Petraeus pleads guilty to sharing secrets with mistress

Admission allows top US ex-war general in Afghanistan to avoid trial that would have shone light on his affair.

US prosecutors recommend charges against Petraeus
The affair with Paula Broadwell brought about Petraeus' abrupt fall [EPA]

Former CIA Director David Petraeus has agreed to plead guilty to mishandling classified materials, the US Department of Justice has said.

A Justice Department statement said on Tuesday that a plea agreement was filed in US district court in Charlotte, North Carolina.

The former top US army general was charged with one count of unauthorised removal and retention of classified material, which carries a possible penalty of up to a year in prison, a $100,000 fine and five years of probation.

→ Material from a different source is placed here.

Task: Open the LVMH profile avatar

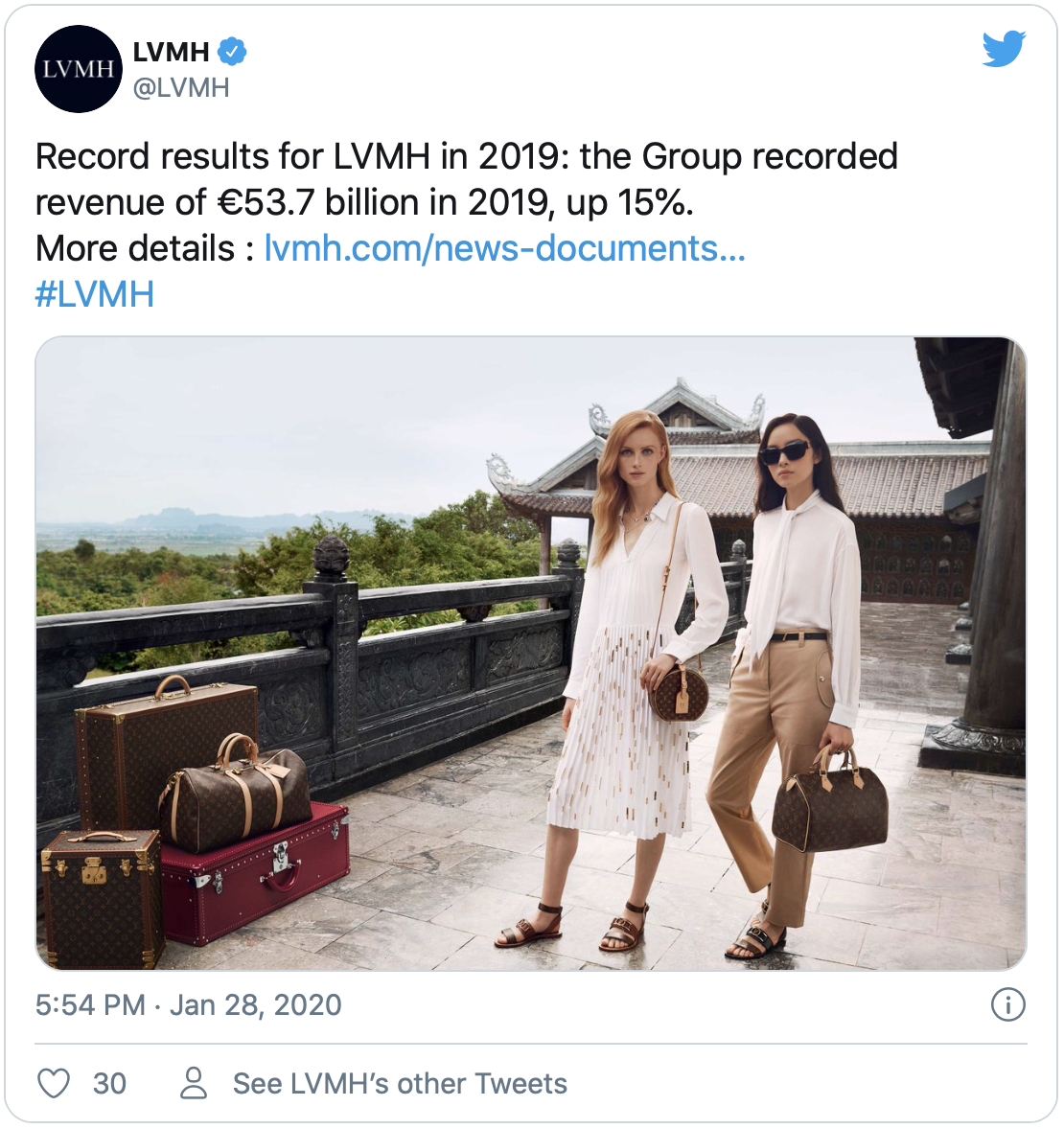Action: pyautogui.click(x=79, y=69)
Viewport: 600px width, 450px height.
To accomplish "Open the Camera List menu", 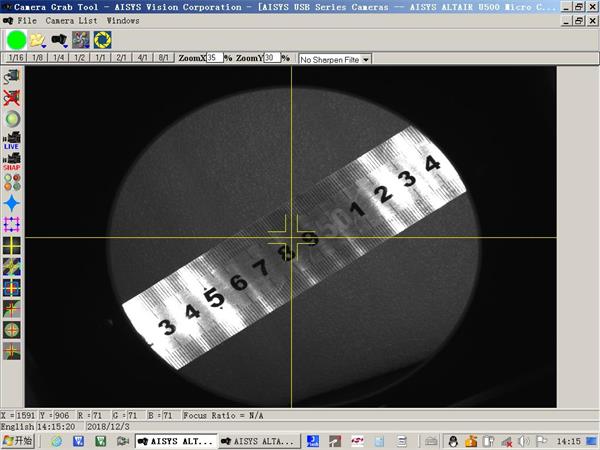I will click(x=71, y=20).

The case was filed in Charlotte, the hometown of Paula Broadwell, the general’s biographer and former mistress.

But the plea deal will allow Petraeus to avoid a trial that would have shone a light on embarrassing details of his affair and his flouting of secrecy laws.

According to court documents, Petraeus gave Broadwell binders of classified material from Afghanistan, which were known as “black books”, while she was writing her book and then lied to federal investigators about providing them to Broadwell.

When Petraeus resigned from the CIA, he signed a security exit form indicating he had no classified material in his possession. However, he still had the black books in his home at that time. On April 5, 2013, the FBI searched his home and seized the black books from an unlocked desk drawer in a first-floor study.

The scandal marked an abrupt fall for Petraeus, a man who led US troops in Afghanistan and Iraq and was thought to be a potential candidate for president.